Colin - I should add this bit of information...I originally had 171 samples. I filtered my samples so that I only worked with ones with 15000 sequences, however the variance in library size is large. Anyhow, I ran this the normalize_table.py script on my raw OTU table. When I imported it into phyloseq it gave this error:
> ## Merge the three objects together in phyloseq
> testdata=merge_phyloseq(biomfile,tree,map)
> print(testdata)
phyloseq-class experiment-level object
otu_table() OTU Table: [ 90862 taxa and 148 samples ]
sample_data() Sample Data: [ 148 samples by 8 sample variables ]
tax_table() Taxonomy Table: [ 90862 taxa by 7 taxonomic ranks ]
phy_tree() Phylogenetic Tree: [ 90862 tips and 90848 internal nodes ]
> # Alpha_diversity #Best Plots
> plot_richness(testdata, x="Description", color="Site_Tissue", measures=c("Chao1", "Shannon"))
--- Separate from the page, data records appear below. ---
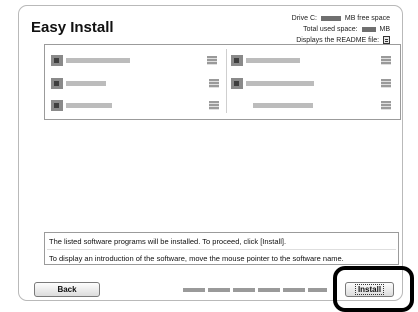  Describe the element at coordinates (367, 18) in the screenshot. I see `free-space-suffix: MB free space` at that location.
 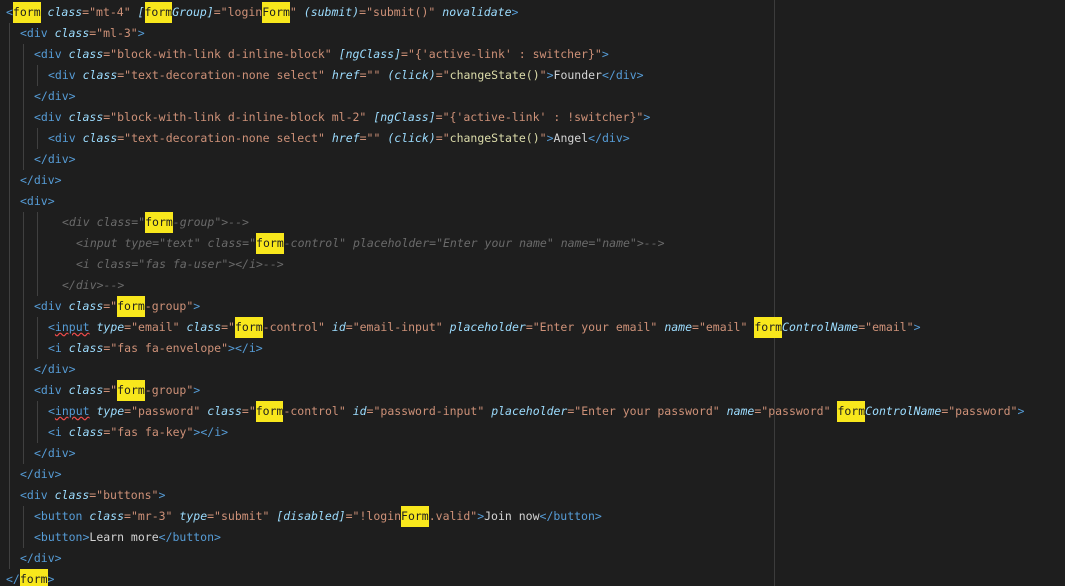 What do you see at coordinates (904, 411) in the screenshot?
I see `code-token: ControlName` at bounding box center [904, 411].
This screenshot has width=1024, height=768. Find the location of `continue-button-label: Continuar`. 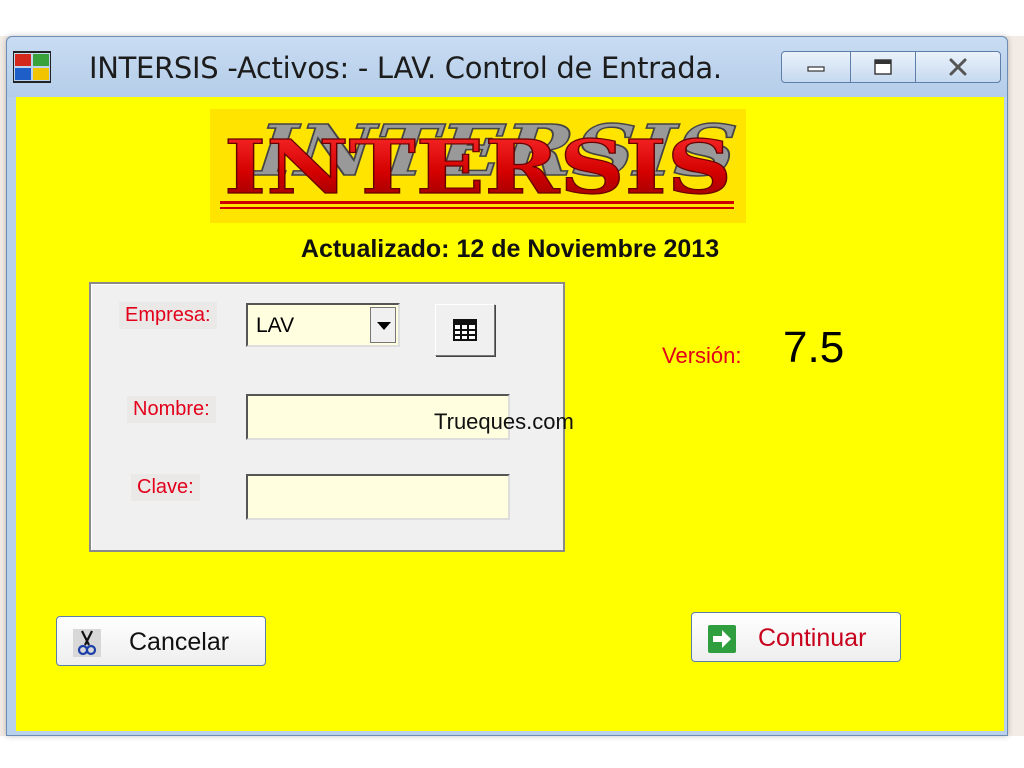

continue-button-label: Continuar is located at coordinates (812, 638).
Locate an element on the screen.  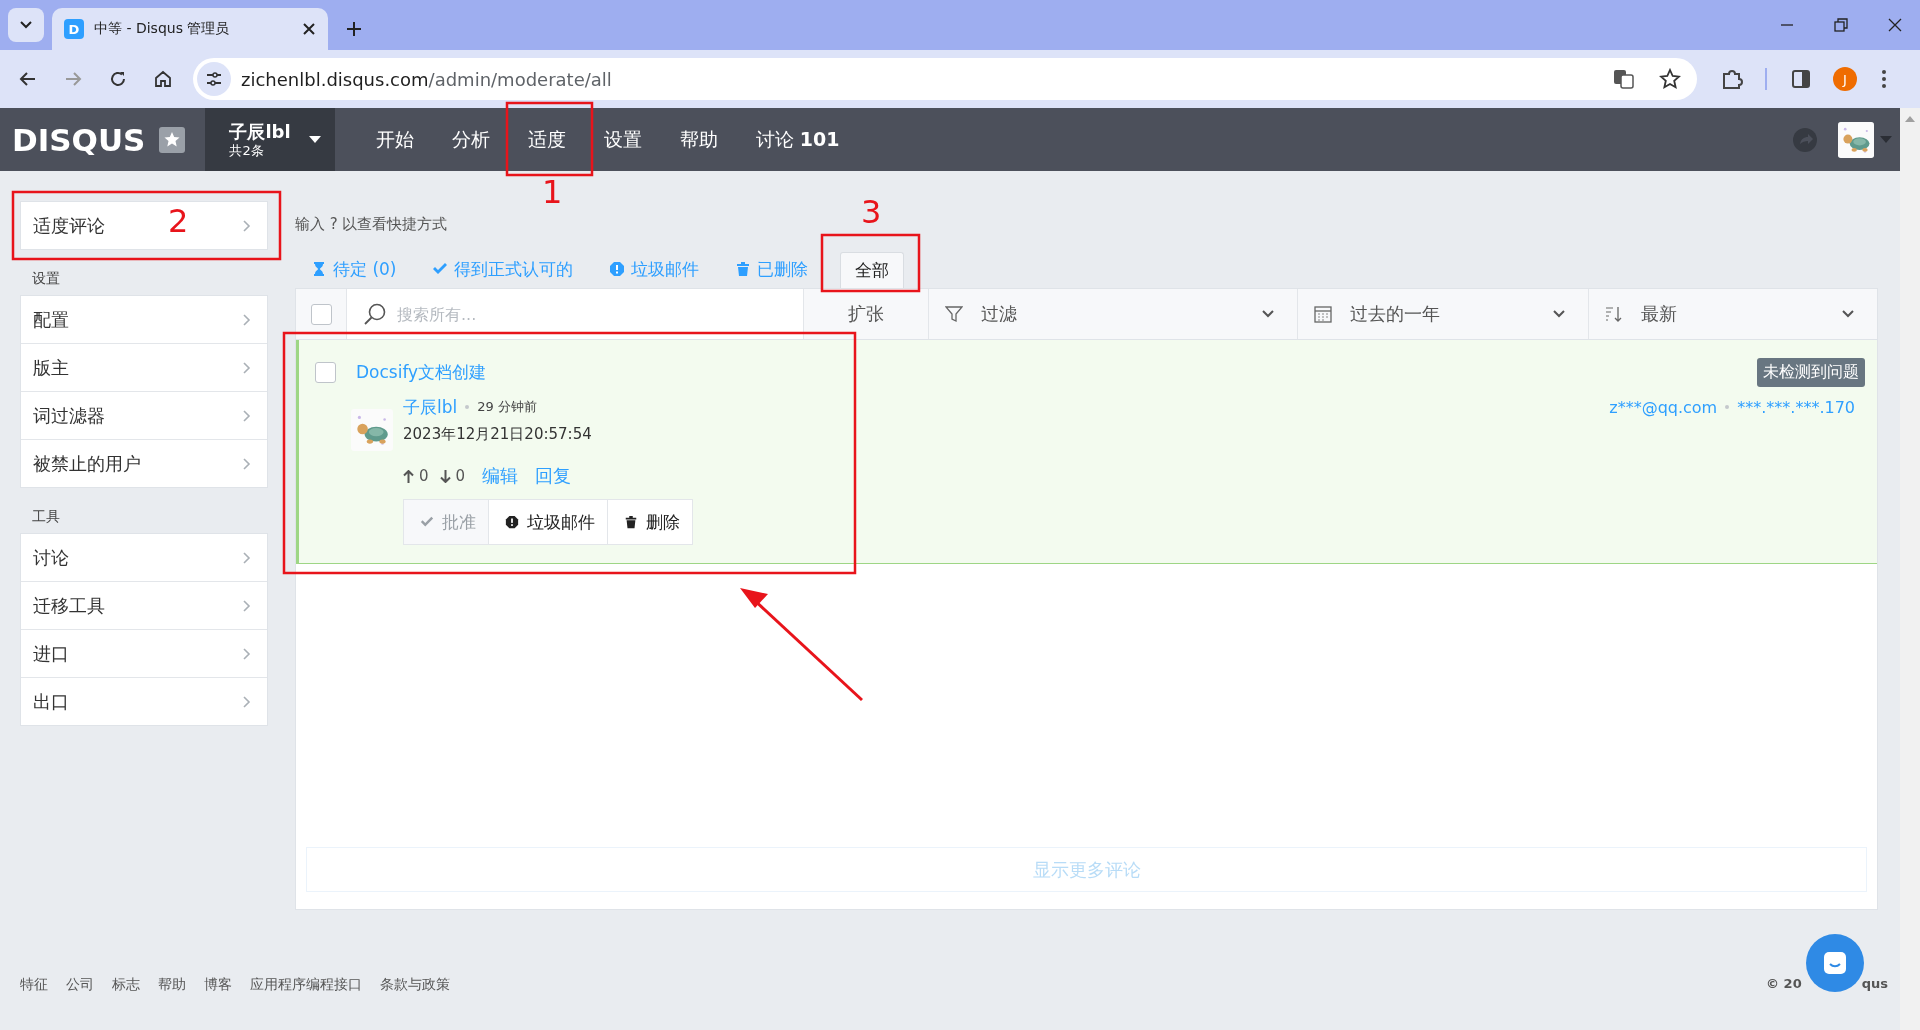
kebab-menu-icon is located at coordinates (1884, 79).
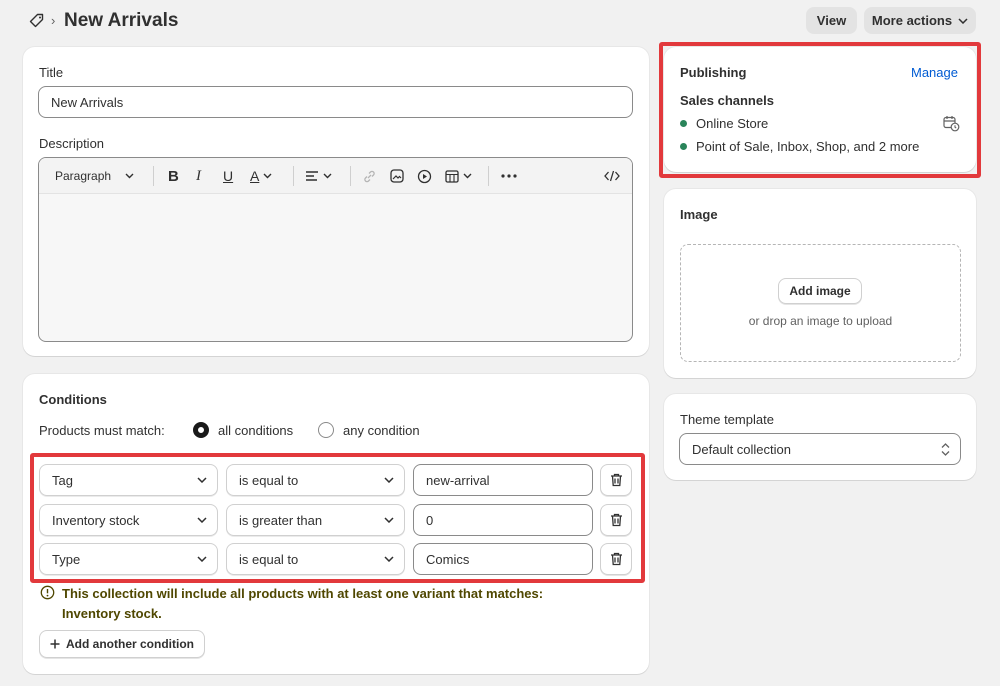 The width and height of the screenshot is (1000, 686). I want to click on conditions-highlight-box, so click(338, 518).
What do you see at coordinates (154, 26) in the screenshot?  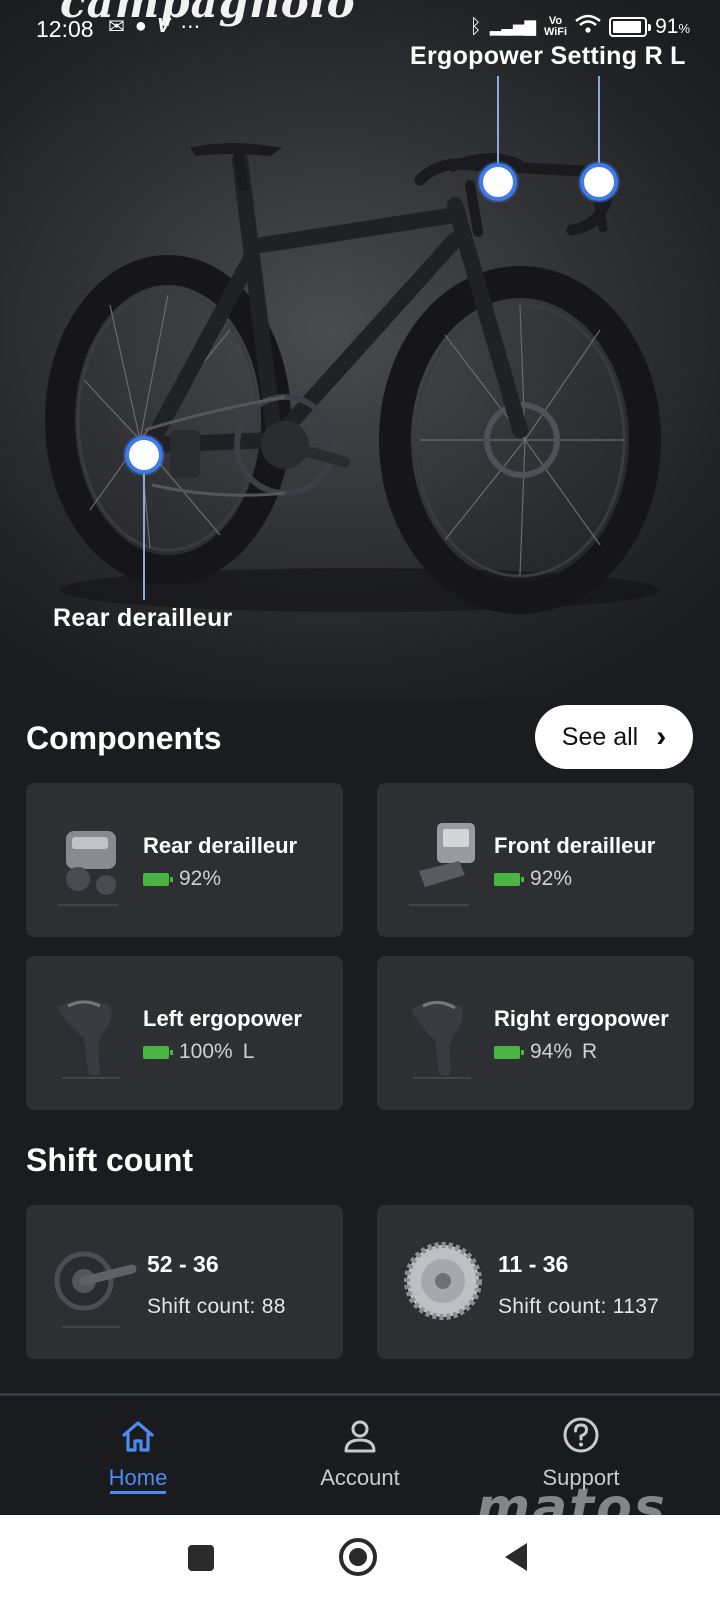 I see `status-notification-icons: ✉ ● V ⋯` at bounding box center [154, 26].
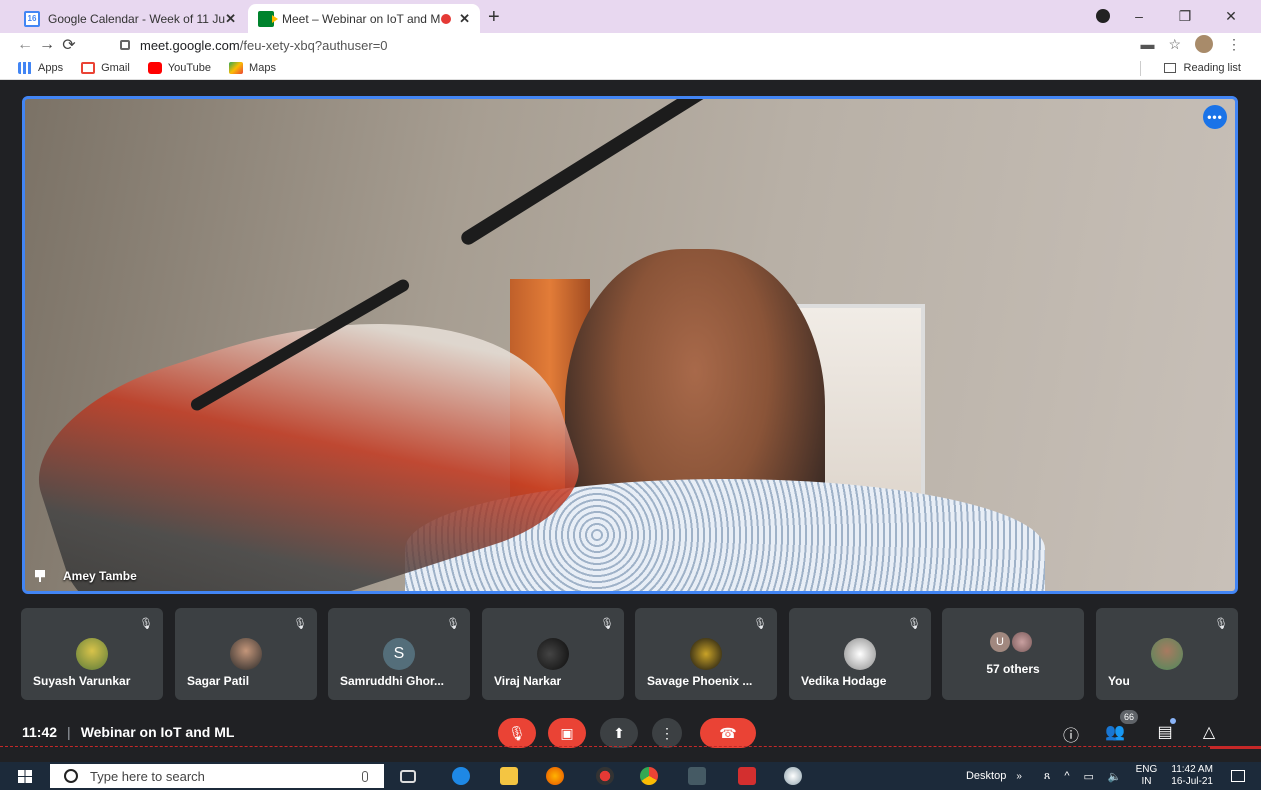 The width and height of the screenshot is (1261, 790). What do you see at coordinates (517, 733) in the screenshot?
I see `toggle-mic-button: 🎙` at bounding box center [517, 733].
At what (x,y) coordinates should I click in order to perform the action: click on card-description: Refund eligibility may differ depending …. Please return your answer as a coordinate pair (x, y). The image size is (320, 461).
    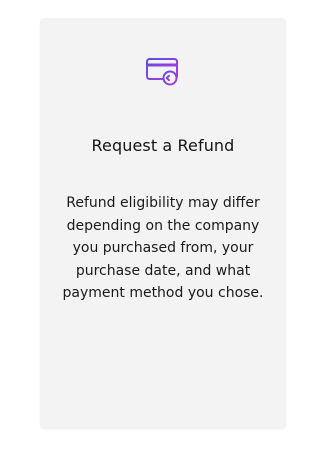
    Looking at the image, I should click on (163, 248).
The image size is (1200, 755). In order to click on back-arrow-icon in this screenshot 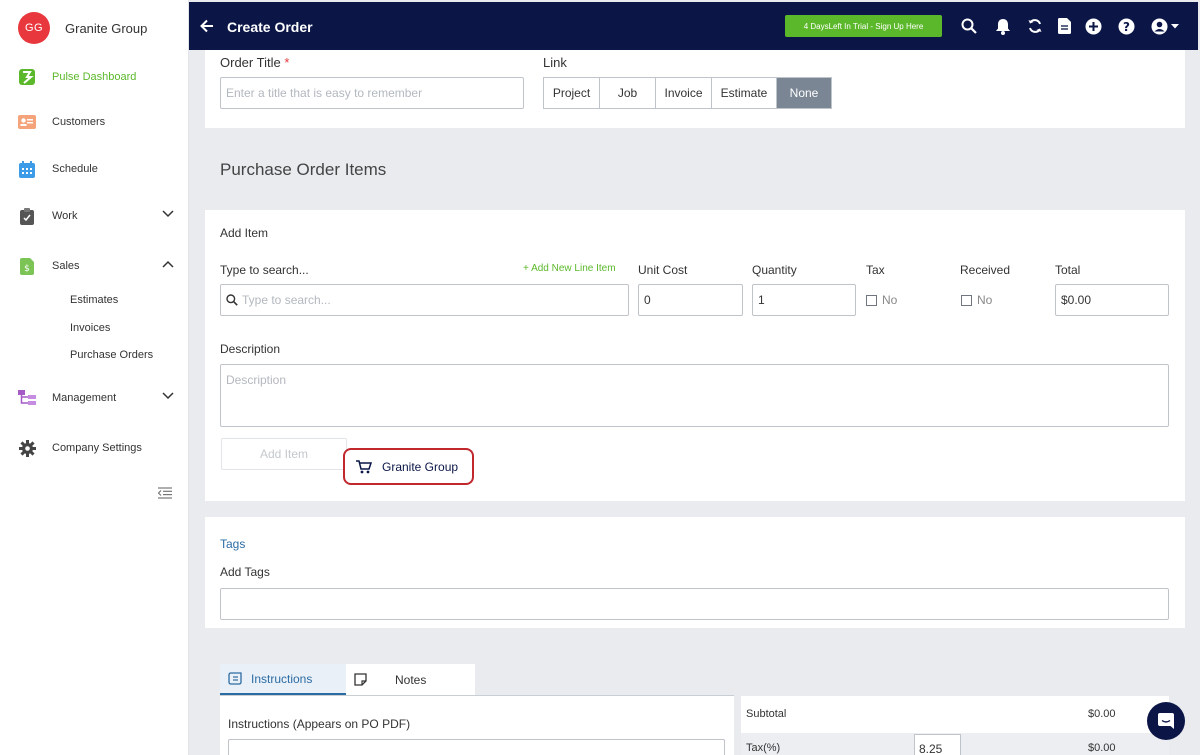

Error in estimateR.default(newX[, i], ...) :
function accepts only integers (counts)
In addition: Warning message:
In estimate_richness(physeq, split = TRUE, measures = measures) :
The data you have provided does not have
any singletons. This is highly suspicious. Results of richness
estimates (for example) are probably unreliable, or wrong, if you have already
trimmed low-abundance taxa from the data.
We recommend you find the un-trimmed data and retry.
So the script worked but it seems to have removed my singletons. I should also mention that I ran the filter_otus_through_otu_table.py script in a old workflow using the setting n=2 for singleton removal and I noticed my files did not decrease in size. Is it possible I never had many to begin with?